Would you give all of the records again, exactly as they read?
Start of EXERCISE INPUT
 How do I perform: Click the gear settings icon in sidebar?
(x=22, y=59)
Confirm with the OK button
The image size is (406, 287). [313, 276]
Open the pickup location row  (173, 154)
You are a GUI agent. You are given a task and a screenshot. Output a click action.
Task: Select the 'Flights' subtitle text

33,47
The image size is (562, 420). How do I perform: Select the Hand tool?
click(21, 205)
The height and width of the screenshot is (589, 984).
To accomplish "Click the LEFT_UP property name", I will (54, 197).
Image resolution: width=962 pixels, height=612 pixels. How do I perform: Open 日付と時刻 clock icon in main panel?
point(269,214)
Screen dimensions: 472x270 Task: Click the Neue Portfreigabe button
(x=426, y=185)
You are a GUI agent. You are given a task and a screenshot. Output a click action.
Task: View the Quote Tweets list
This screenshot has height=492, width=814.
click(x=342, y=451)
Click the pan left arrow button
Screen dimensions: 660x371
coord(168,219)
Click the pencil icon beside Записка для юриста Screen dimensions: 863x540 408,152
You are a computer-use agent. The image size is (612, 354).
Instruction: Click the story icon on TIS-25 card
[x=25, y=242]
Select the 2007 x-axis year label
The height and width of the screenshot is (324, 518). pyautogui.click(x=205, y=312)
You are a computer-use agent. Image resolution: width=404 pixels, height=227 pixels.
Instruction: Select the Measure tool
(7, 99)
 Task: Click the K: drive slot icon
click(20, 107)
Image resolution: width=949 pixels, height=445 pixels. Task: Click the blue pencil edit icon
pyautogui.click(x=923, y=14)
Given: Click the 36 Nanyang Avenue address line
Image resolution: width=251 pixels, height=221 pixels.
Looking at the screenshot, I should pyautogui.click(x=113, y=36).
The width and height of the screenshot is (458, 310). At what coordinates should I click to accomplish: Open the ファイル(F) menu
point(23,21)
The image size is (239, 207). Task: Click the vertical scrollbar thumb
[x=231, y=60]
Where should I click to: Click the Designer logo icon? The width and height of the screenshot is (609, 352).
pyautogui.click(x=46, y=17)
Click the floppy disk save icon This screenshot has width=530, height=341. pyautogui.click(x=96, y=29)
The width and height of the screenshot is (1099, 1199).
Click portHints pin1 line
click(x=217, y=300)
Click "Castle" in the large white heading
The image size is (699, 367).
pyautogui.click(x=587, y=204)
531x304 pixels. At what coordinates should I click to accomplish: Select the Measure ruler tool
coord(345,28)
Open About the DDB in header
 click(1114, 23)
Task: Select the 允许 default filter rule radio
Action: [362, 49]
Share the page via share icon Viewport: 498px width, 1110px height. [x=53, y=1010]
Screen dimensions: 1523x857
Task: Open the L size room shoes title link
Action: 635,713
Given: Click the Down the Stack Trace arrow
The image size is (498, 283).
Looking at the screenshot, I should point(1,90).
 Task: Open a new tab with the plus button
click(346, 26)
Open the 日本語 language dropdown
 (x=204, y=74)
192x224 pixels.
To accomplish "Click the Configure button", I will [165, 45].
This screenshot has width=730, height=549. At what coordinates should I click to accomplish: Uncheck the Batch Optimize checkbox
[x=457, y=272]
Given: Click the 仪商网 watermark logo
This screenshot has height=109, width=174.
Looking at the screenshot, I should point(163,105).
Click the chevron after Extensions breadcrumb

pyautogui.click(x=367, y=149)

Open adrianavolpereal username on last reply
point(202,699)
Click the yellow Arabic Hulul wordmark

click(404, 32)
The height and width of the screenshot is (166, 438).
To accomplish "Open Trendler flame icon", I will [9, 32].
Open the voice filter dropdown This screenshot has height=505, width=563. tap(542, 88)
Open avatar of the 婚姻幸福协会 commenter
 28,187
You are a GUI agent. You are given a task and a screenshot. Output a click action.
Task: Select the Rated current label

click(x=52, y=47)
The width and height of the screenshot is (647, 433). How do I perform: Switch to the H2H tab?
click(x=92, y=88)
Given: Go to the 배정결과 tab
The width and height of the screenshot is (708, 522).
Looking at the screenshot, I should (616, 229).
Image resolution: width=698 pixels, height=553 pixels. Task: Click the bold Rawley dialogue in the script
End of EXERCISE INPUT
### ANSWER SECTION
 How do I perform: Click the gear settings icon in sidebar?
(x=22, y=59)
Confirm with the OK button
The image size is (406, 287). [313, 276]
Open the pickup location row  (173, 154)
You are a GUI agent. You are given a task and a screenshot. Output a click action.
Task: Select the 'Flights' subtitle text

33,47
The image size is (562, 420). How do I perform: Select the Hand tool?
click(21, 205)
The height and width of the screenshot is (589, 984).
To accomplish "Click the LEFT_UP property name", I will (54, 197).
Image resolution: width=962 pixels, height=612 pixels. How do I perform: Open 日付と時刻 clock icon in main panel?
point(269,214)
Screen dimensions: 472x270 Task: Click the Neue Portfreigabe button
(x=426, y=185)
You are a GUI agent. You are given a task and a screenshot. Output a click action.
Task: View the Quote Tweets list
This screenshot has height=492, width=814.
click(x=342, y=451)
Click the pan left arrow button
Screen dimensions: 660x371
coord(168,219)
Click the pencil icon beside Записка для юриста Screen dimensions: 863x540 408,152
You are a computer-use agent. The image size is (612, 354).
Instruction: Click the story icon on TIS-25 card
[x=25, y=242]
Select the 2007 x-axis year label
The height and width of the screenshot is (324, 518). pyautogui.click(x=205, y=312)
You are a computer-use agent. Image resolution: width=404 pixels, height=227 pixels.
Instruction: Select the Measure tool
(7, 99)
 Task: Click the K: drive slot icon
click(20, 107)
Image resolution: width=949 pixels, height=445 pixels. Task: Click the blue pencil edit icon
pyautogui.click(x=923, y=14)
Given: Click the 36 Nanyang Avenue address line
Image resolution: width=251 pixels, height=221 pixels.
Looking at the screenshot, I should pyautogui.click(x=113, y=36).
The width and height of the screenshot is (458, 310). At what coordinates should I click to accomplish: Open the ファイル(F) menu
point(23,21)
The image size is (239, 207). Task: Click the vertical scrollbar thumb
[x=231, y=60]
Where should I click to: Click the Designer logo icon? The width and height of the screenshot is (609, 352).
pyautogui.click(x=46, y=17)
Click the floppy disk save icon This screenshot has width=530, height=341. pyautogui.click(x=96, y=29)
The width and height of the screenshot is (1099, 1199).
Click portHints pin1 line
click(x=217, y=300)
Click "Castle" in the large white heading
The image size is (699, 367).
pyautogui.click(x=587, y=204)
531x304 pixels. At what coordinates should I click to accomplish: Select the Measure ruler tool
coord(345,28)
Open About the DDB in header
 click(1114, 23)
Task: Select the 允许 default filter rule radio
Action: [362, 49]
Share the page via share icon Viewport: 498px width, 1110px height. [x=53, y=1010]
Screen dimensions: 1523x857
Task: Open the L size room shoes title link
Action: 635,713
Given: Click the Down the Stack Trace arrow
The image size is (498, 283).
Looking at the screenshot, I should point(1,90).
 Task: Open a new tab with the plus button
click(346, 26)
Open the 日本語 language dropdown
 (x=204, y=74)
192x224 pixels.
To accomplish "Click the Configure button", I will [165, 45].
This screenshot has width=730, height=549. At what coordinates should I click to accomplish: Uncheck the Batch Optimize checkbox
[x=457, y=272]
Given: Click the 仪商网 watermark logo
This screenshot has height=109, width=174.
Looking at the screenshot, I should point(163,105).
Click the chevron after Extensions breadcrumb

pyautogui.click(x=367, y=149)

Open adrianavolpereal username on last reply
point(202,699)
Click the yellow Arabic Hulul wordmark

click(404, 32)
The height and width of the screenshot is (166, 438).
To accomplish "Open Trendler flame icon", I will [9, 32].
Open the voice filter dropdown This screenshot has height=505, width=563. tap(542, 88)
Open avatar of the 婚姻幸福协会 commenter
 28,187
You are a GUI agent. You are given a task and a screenshot. Output a click action.
Task: Select the Rated current label

click(x=52, y=47)
The width and height of the screenshot is (647, 433). How do I perform: Switch to the H2H tab?
click(x=92, y=88)
Given: Go to the 배정결과 tab
The width and height of the screenshot is (708, 522).
Looking at the screenshot, I should (616, 229).
Image resolution: width=698 pixels, height=553 pixels. Task: Click the bold Rawley dialogue in the script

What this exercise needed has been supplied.